I tried to solve the differential equation $\frac{d^2y}{dx^2}=\frac{1}{y}$ by assuming $y(0)=1$ and $y'(0)=0$ and finding a taylor expansion for $y$ at $x=0$. By differentiating $\frac{d^2y}{dx^2}$, I got:
$\frac{d^3y}{dx^3}=-\frac{1}{y^2}\frac{dy}{dx}$
$\frac{d^4y}{dx^4}=
\frac{2}{y^3}\frac{dy}{dx}
-\frac{1}{y^2}\frac{d^2y}{dx^2}$
$\frac{d^5y}{dx^5}=
-\frac{6}{y^4}\frac{dy}{dx}
+\frac{4}{y^3}\frac{d^2y}{dx^2}
-\frac{1}{y^2}\frac{d^3y}{dx^3}$
$\frac{d^6y}{dx^6}=
\frac{24}{y^5}\frac{dy}{dx}
-\frac{18}{y^4}\frac{d^2y}{dx^2}
+\frac{6}{y^3}\frac{d^3y}{dx^3}
-\frac{1}{y^2}\frac{d^4y}{dx^4}$
Evaluating those, I got the following values:
$y^{(3)}(0)=0$
$y^{(4)}(0)=1$
$y^{(5)}(0)=4$
$y^{(6)}(0)=-17$
I then created a Python program to automatically derive more values:
$y^{(7)}(0)=84$
$y^{(8)}(0)=-483$
$y^{(9)}(0)=3192$
$y^{(10)}(0)=-23919$
I used the derivatives to get a Taylor series, and I found that the series does not converge when $x>1$. Did I make a mistake? If not, is there an approach I could use to approximate $y(2)$ or other values where $x>1$?

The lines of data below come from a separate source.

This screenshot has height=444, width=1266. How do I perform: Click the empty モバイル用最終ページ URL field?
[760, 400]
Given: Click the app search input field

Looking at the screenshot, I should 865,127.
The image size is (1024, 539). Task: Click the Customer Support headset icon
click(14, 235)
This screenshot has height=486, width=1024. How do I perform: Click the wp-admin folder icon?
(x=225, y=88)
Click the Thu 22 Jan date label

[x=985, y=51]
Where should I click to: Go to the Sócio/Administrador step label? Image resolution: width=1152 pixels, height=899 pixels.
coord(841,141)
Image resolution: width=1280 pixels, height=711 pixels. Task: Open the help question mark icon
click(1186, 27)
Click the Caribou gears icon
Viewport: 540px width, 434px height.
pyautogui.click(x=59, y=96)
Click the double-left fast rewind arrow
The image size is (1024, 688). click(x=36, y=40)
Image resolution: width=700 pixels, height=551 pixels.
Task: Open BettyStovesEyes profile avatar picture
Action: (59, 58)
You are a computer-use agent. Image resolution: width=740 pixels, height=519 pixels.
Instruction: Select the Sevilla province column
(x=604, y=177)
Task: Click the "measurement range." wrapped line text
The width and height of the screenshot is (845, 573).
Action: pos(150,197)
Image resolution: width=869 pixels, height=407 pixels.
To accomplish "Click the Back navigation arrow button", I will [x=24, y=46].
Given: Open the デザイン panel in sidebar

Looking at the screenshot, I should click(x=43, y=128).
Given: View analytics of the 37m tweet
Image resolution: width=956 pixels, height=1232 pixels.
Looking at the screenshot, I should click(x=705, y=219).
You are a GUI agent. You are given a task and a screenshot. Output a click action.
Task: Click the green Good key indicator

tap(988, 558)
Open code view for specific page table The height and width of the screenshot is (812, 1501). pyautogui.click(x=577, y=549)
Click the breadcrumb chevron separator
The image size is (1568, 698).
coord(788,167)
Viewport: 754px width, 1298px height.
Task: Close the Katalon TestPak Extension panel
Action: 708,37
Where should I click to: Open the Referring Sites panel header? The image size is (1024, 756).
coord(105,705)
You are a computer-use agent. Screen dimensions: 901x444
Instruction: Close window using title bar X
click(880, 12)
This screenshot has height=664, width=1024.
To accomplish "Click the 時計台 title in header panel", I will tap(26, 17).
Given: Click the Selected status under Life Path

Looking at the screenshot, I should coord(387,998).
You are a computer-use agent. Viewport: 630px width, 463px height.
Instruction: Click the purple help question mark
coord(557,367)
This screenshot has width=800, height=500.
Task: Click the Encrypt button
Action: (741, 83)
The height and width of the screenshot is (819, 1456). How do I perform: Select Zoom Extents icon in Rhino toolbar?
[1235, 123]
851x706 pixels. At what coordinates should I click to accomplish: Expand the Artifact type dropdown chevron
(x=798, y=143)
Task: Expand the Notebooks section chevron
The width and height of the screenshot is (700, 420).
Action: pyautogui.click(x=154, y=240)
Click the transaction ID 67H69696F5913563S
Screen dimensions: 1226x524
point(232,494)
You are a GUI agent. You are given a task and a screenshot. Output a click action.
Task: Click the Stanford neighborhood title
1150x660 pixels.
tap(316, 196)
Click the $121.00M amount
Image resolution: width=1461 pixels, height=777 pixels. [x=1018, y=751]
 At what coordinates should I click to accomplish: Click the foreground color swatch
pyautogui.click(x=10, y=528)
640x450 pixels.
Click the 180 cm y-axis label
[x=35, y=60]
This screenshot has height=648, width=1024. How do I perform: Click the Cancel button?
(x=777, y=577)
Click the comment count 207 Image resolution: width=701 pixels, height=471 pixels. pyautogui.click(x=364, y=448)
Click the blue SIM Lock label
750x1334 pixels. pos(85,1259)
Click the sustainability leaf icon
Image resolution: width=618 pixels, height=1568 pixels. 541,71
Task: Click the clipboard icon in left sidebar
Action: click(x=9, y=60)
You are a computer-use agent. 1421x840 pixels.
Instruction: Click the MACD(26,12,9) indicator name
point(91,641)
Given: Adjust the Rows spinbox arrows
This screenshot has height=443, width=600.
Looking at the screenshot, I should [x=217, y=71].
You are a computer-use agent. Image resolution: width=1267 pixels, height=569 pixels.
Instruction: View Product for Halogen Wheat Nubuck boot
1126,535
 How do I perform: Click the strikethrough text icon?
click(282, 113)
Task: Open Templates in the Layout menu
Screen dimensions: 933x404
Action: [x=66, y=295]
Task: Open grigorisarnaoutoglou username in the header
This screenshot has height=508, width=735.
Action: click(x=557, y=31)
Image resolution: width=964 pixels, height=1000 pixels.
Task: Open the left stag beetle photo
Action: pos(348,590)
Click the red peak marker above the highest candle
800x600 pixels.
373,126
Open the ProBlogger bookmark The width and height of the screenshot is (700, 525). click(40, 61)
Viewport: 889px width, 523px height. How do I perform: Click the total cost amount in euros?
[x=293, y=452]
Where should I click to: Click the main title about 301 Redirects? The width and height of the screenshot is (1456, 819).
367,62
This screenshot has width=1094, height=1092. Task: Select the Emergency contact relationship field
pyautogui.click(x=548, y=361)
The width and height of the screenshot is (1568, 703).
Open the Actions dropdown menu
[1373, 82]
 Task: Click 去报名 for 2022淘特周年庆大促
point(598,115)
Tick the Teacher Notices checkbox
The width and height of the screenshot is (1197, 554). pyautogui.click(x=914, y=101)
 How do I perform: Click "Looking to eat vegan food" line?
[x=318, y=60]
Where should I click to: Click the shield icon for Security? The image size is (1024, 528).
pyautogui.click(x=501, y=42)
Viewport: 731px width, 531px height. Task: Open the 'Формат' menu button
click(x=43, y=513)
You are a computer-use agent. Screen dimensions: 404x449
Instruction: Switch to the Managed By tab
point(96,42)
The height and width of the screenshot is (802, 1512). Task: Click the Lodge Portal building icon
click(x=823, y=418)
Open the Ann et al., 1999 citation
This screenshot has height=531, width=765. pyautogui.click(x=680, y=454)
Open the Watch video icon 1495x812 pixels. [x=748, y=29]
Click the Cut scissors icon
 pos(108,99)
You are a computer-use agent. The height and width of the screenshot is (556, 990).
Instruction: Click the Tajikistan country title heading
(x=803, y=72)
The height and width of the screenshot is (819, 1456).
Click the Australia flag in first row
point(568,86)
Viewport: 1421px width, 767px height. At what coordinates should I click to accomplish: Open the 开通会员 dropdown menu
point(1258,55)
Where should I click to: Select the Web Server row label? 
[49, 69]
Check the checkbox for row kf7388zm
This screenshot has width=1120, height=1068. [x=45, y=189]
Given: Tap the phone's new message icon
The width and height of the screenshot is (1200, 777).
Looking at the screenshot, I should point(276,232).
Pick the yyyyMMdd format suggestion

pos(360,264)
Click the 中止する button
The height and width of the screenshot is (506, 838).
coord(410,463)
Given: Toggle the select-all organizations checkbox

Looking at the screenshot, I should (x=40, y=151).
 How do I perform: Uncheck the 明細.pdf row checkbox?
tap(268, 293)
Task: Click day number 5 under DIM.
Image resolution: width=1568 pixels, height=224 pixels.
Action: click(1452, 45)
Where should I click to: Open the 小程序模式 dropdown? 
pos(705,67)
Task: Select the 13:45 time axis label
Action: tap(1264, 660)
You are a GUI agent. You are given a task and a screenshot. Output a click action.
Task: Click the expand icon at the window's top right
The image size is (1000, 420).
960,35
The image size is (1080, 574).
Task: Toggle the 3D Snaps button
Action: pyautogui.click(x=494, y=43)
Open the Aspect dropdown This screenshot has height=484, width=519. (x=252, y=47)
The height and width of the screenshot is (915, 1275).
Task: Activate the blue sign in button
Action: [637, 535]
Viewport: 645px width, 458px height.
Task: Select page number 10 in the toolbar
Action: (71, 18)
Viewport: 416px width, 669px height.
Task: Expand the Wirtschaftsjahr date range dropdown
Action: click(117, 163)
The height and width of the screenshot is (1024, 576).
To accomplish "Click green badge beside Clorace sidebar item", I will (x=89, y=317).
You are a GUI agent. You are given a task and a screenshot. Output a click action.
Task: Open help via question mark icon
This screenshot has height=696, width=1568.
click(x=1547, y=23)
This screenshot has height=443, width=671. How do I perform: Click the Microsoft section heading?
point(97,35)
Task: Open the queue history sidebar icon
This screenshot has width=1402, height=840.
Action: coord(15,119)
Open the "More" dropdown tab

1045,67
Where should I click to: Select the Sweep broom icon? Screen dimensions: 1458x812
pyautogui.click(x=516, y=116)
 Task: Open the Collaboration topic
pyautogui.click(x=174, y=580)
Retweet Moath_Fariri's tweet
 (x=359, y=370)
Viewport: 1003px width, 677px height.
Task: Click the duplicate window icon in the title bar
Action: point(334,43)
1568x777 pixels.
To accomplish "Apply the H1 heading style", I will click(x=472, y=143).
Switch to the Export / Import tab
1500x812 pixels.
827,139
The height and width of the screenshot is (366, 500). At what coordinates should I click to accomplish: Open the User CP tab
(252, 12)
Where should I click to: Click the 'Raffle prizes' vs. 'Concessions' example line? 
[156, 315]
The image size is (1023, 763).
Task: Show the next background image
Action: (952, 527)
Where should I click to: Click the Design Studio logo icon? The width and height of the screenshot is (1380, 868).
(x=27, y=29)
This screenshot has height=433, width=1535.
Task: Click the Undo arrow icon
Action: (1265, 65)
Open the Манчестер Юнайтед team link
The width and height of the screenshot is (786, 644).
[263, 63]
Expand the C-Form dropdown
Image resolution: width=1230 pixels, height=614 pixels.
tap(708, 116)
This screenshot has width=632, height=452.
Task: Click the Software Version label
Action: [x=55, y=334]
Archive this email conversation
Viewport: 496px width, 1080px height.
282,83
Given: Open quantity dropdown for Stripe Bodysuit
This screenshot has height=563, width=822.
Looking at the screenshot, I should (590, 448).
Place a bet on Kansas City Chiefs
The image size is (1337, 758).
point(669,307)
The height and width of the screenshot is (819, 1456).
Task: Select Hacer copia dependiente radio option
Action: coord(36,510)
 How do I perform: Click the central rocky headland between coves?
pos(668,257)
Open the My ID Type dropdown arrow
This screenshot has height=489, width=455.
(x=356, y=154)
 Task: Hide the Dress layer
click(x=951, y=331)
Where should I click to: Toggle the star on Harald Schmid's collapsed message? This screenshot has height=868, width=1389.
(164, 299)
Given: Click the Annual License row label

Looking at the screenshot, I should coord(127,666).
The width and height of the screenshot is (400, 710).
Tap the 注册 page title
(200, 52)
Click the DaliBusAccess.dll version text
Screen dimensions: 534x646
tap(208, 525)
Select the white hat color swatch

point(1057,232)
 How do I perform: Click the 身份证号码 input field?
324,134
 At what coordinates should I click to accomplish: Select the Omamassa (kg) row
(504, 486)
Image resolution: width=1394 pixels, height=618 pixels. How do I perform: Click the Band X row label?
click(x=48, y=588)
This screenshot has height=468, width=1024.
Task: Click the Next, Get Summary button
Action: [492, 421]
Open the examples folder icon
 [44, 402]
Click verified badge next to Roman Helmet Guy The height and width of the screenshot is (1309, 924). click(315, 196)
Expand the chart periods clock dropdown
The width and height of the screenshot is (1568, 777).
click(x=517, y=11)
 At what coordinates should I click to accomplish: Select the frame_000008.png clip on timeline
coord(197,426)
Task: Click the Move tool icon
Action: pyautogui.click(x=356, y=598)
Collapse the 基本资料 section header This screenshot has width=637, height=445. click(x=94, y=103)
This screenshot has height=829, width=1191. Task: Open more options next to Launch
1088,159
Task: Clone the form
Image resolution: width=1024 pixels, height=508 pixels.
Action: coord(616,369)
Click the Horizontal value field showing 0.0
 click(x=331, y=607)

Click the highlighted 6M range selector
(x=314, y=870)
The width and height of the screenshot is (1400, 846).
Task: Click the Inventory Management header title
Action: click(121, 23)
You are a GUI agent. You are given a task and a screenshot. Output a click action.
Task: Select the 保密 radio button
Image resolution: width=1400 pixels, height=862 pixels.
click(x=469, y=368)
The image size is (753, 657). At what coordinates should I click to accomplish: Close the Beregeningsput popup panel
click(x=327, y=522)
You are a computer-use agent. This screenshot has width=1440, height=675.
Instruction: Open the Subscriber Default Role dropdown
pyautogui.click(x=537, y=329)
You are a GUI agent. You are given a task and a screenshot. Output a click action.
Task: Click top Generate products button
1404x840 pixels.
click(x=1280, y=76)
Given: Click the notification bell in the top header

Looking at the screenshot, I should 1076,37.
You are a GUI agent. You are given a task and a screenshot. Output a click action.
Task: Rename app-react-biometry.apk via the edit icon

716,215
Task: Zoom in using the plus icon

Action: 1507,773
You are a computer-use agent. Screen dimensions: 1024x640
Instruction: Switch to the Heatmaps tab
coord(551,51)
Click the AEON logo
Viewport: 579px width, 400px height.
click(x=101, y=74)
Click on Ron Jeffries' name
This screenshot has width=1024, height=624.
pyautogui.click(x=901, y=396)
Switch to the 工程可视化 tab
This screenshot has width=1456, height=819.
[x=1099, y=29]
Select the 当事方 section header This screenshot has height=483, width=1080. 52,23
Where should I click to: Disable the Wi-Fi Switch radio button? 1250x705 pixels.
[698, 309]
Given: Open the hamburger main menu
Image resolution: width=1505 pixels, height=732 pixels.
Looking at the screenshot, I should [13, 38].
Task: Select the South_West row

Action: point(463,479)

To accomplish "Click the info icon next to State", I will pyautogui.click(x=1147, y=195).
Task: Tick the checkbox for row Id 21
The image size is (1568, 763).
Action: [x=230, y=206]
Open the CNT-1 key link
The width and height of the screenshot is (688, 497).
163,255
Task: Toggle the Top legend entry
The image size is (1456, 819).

Write your equation in the form $$y''y-1=0$$ and multiply by $y'$ then we get $$\frac{1}{2}(y')^2=\log(y(x))+C_1$$ so $$y'=\pm\sqrt{2\log(y(x))+2C_1}$$ and we have to integrate $$\int\frac{y'}{\sqrt{2\log(y(x))+2C_1}}dx=\pm\int 1dx$$ we get $$e^{c_1}\sqrt{\frac{\pi}{2}}\text{erfi}(\sqrt{\log(y(x))+C_1})=C_2\pm x$$